Okay, okay, okay--I'm an allergy-beset grump! For the record, I'm not saying Susan Boyle isn't talented--clearly, she is--but that I don't quite get the huge sensation that she has become, especially since I don't think the "I Dreamed A Dream" performance shows the full extent of what she is capable. But maybe I have cotton in my ears. I'm clearly in the minority, not only in the world but in my own family. But that's okay. I can handle it.

I wonder how much of this is attributable to the wired world in which we live and the ease with which we can pass things like this around?

And to Phil: "I'm rubber and you're glue; everything you say bounces off me and sticks to you." :-)

Anonymous said...

Just a few quick observations:

1. You stated, "I am inspired by them as much as by Susan Boyle, even moreso, because some of them are people I know personally." Susan Boyle sang in obscurity for decades.

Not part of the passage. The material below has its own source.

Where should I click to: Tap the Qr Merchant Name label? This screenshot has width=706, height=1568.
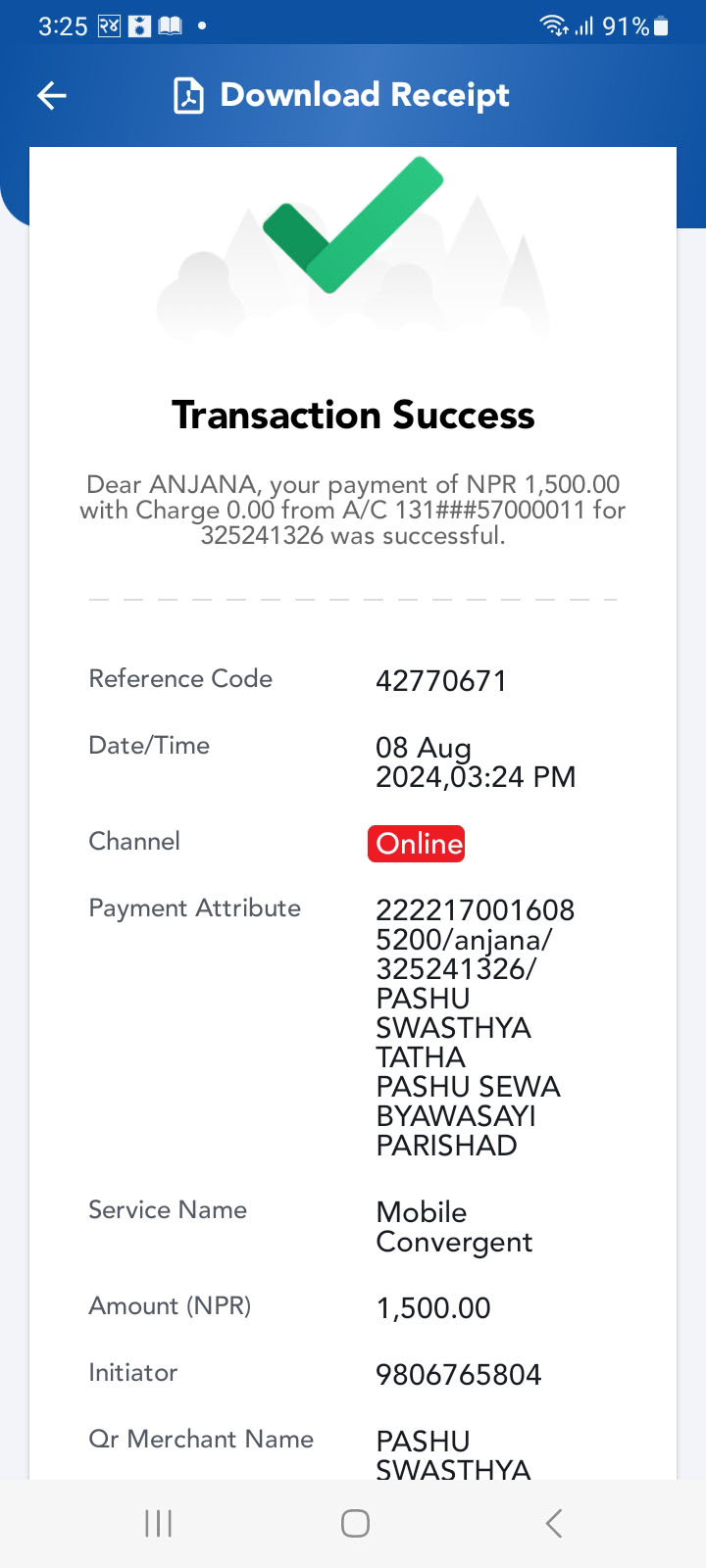(201, 1439)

Perhaps she sang in local small groups, perhaps in her church. Regardless, I suspect people who knew her wondered why she never received wider attention. It is not her fault that you are not among those people who knew her personally and wished her greater recognition. Perhaps one day one of your acquantances will be publically known. Then people in Scotland will have an opportunity to grumble.

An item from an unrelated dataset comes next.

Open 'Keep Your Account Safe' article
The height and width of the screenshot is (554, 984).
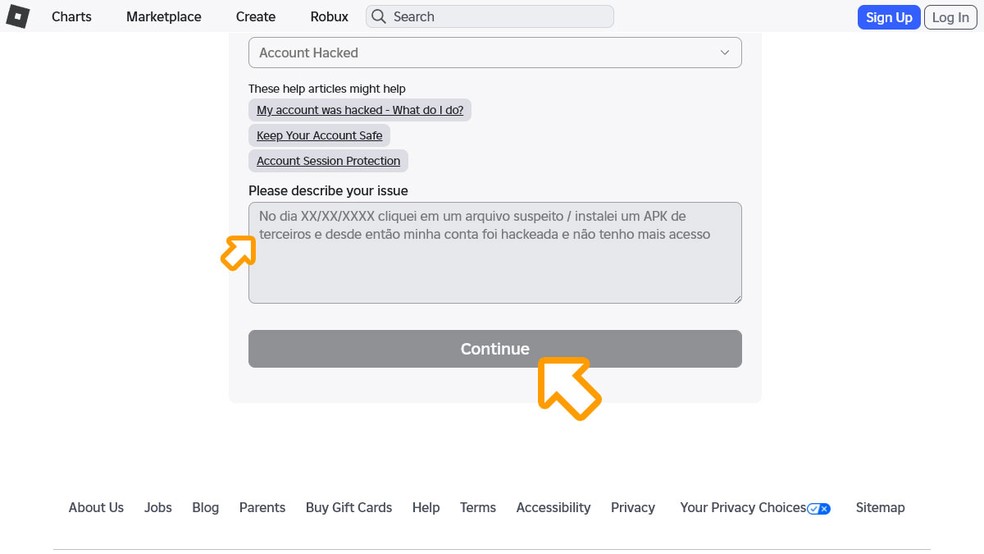320,135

2. You also stated, "Yes, she has a very good voice--but I know a lot of good singers, including several that I think have better ones." This is an interesting comment on talent. Susan Boyle's singing brought me to tears. I had never heard the song she performed so I searched for other versions of that song, most of them left me cold. On further reflection, I remembered a quote, which I found, regarding Miles Davis. "It should be understood from the start that Miles Davis was not a virtuoso trumpeter. There were plenty of other . . . men around at the end of the war who could blow him off stage without effort. Mile's great gift was musical rather than technical. He could place a note with the precision and accuracy of the painters he admired . . ." There is another review of his music which noted that he frequently played off key, cracked notes and got the tempo wrong, yet every mistake made the music sound better. I read a similar comment about a mathemetican whose partner stated, "I was the better mathemetician, but I never made a breakthrough. He was alway making mistakes, but somehow those mistakes were always in the right direction." This gets to the nature of talent. Susan Boyle made me cry, the other singers on YouTube left me cold. Her flat notes added emotion. The others' flawless renditions were sterile. And I suspect that is the reason people like her.

Kim said...

I think a lot of the appeal to people like this is not just that they have a good voice but that they came from a simple background and had the gumption to give this a try.

Sure lots of people have good voices but how many of them are willing to put themselves out there and audition for something like this? It takes a lot of courage to get up in front on that many people, a television camera, and 3 judges who can be brutal not knowing what they will say. Most people are inspired by that kind of courage mixed with the natural talent these people already possess.

Joy said...

I wonder when she'll finally tell people how insulting it is that everyone's fixated on her looks. If a news journalist asked me if I'd agree to a make-over, I'd say, "Are you suggesting I need one?"